:: YOUR ASSIGNMENT ::
Please set down, exactly as written, the line containing "修真 (87, 53)" and every line after it through the end of the records.

Segment Start: DATA PROVIDED

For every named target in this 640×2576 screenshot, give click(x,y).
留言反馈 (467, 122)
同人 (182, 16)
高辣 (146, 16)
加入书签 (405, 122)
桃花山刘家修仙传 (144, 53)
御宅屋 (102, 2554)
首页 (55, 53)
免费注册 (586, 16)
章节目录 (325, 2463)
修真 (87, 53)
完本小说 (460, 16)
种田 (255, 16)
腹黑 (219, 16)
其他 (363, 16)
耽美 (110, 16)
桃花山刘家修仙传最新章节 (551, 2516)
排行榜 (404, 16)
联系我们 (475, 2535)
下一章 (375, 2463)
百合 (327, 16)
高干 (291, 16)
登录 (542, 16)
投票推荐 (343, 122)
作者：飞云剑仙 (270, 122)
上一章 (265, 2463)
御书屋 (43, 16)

Segment End: DATA PROVIDED

:: SOLUTION FOR THIS EXERCISE ::
修真 (87, 53)
完本小说 (460, 16)
种田 (255, 16)
腹黑 (219, 16)
其他 (363, 16)
耽美 (110, 16)
桃花山刘家修仙传最新章节 (551, 2516)
排行榜 (404, 16)
联系我们 (475, 2535)
下一章 (375, 2463)
百合 (327, 16)
高干 (291, 16)
登录 (542, 16)
投票推荐 (343, 122)
作者：飞云剑仙 (270, 122)
上一章 (265, 2463)
御书屋 (43, 16)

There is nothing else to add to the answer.